> **FRAGMENTO DEL TEXTO**
La historia de los Sparks es la de una sucesión de disfraces y mutaciones, de las que también fue puntualmente objeto su música. La dócil sabiduría pop de Slowboat —balada responsable del éxito del álbum debut— alternó al instante con la arrogancia glam y el enrevesado humor que caracteriza las letras de los Sparks —Girl from Germany, haciendo chistes funambulistas con la memoria del Holocausto, es el mejor ejemplo—, pero no fue hasta el citado Kimono My House cuando el mundo asistió a algo verdaderamente inclasificable. Publicado en 1974 contenía su canción más conocida, This Town Ain’t Big Enough for the Both of Us; una pieza de enorme complejidad que hay quien considera un precedente directo del Bohemian Rhapsody de Queen.
Como suele pasar en estos casos, el impacto de Kimono My House sacudió el control que hasta ese momento los Sparks habían mantenido sobre su carrera, obligándoles a compatibilizar el continuismo —felizmente representado con Propaganda— con las rupturas fallidas —Big Beat y su intento de "reamericanizarse"—, hasta que finalizando la década lograran otro hito, Nº1 in Heaven. Producido por el legendario Giorgio Moroder, los Sparks cambiaron radicalmente de estilo para coquetear con los sintetizadores, máximos protagonistas de los 80 que estaban a punto de inaugurar, y firmar así un disco imprescindible en la gestación de la música disco y otros géneros florecientes. Del sonido de Joy Division al de Depeche Mode, la relevancia de Nº1 in Heaven es inabarcable, y sentó una cima desde la que los Sparks, cómodamente, pudieron seguir probando otras cosas.
Cuando llegaron los 90 el ritmo productivo de los Sparks no había descendido, pero sus grandes éxitos quedaban lejos y era tentador tacharles de viejas glorias. Redundando en esa autoconsciencia que propulsó su carrera, en 1994 publicaron Gratuitous Sax & Senseless Violins, de donde se extraía otra canción básica: When Do I Get to Sing ‘My Way’. En este tema Russell se preguntaba, efectivamente, si sus mejores días ya habían pasado, y si por tanto ya se había ganado el derecho a entonar un solemne ‘My Way’ a lo Sinatra que pusiera digno broche a su trayectoria. Por supuesto se trataba de otra gran broma, y los Sparks no se pararon ahí. De hecho, lograron regresar a la actualidad con una intensidad renovada.

> **CONTENIDO DE DATOS**
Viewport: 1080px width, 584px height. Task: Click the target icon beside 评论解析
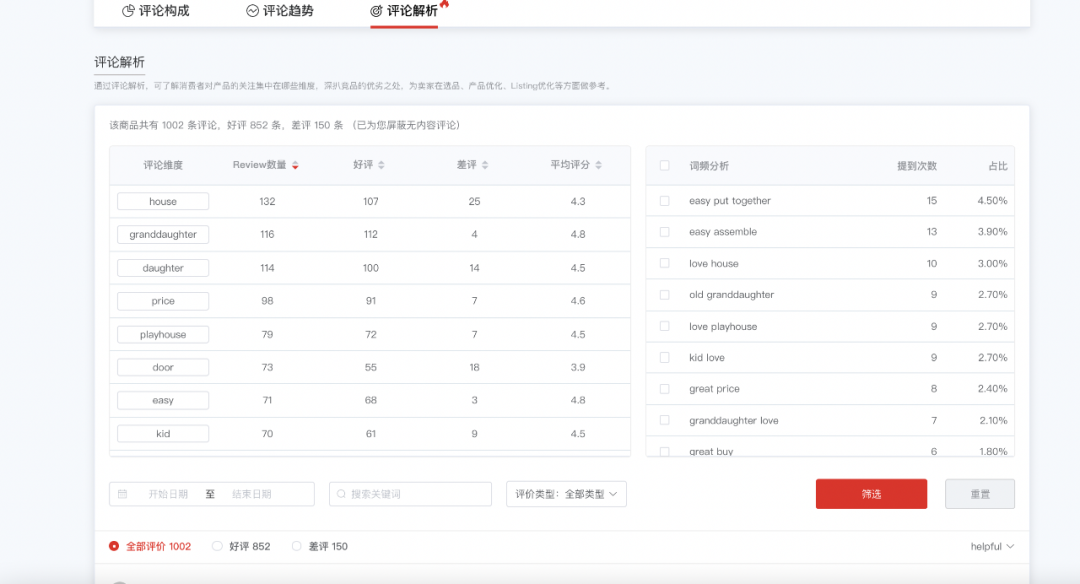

> **TAREAS A REALIZAR**
(A) Extrae del fragmento sobre los Sparks el pasaje que comienza con "Como suele pasar" y continúa hasta "probando otras cosas.", copiándolo sin cambiar nada.
(B) Escribe lo que sigue en el fragmento sobre los Sparks, empezando justo después de su última oración.

> **RESPUESTAS DEL EJERCICIO**
(A)
Como suele pasar en estos casos, el impacto de Kimono My House sacudió el control que hasta ese momento los Sparks habían mantenido sobre su carrera, obligándoles a compatibilizar el continuismo —felizmente representado con Propaganda— con las rupturas fallidas —Big Beat y su intento de "reamericanizarse"—, hasta que finalizando la década lograran otro hito, Nº1 in Heaven. Producido por el legendario Giorgio Moroder, los Sparks cambiaron radicalmente de estilo para coquetear con los sintetizadores, máximos protagonistas de los 80 que estaban a punto de inaugurar, y firmar así un disco imprescindible en la gestación de la música disco y otros géneros florecientes. Del sonido de Joy Division al de Depeche Mode, la relevancia de Nº1 in Heaven es inabarcable, y sentó una cima desde la que los Sparks, cómodamente, pudieron seguir probando otras cosas.

(B)
En los últimos veinte años hemos visto a unos Sparks más infatigables si cabe, a la vez que cómodos frente a un fandom que no exige gestos épicos, sino tan solo nuevas ideas con las que se superen a sí mismos. Poco después de que la crítica saludara Lil’ Beethoven en 2002 como otra obra cumbre de tantas, los Sparks se metieron de lleno en el Sparks Spectacular —un desquiciado evento consistente en tocar todos sus discos en orden cronológico durante 21 noches seguidas— y se unieron a Franz Ferdinand para desarrollar FFS, un exquisito álbum conjunto donde un tema titulado Collaborations Don’t Work ponía la acostumbrada nota cómica. Esto ocurría en 2015, cuando parecía que los Sparks ya lo habían logrado todo, y al mismo tiempo encontraban el modo de satisfacer una pretensión que les había conducido anteriormente a las mayores decepciones de su carrera.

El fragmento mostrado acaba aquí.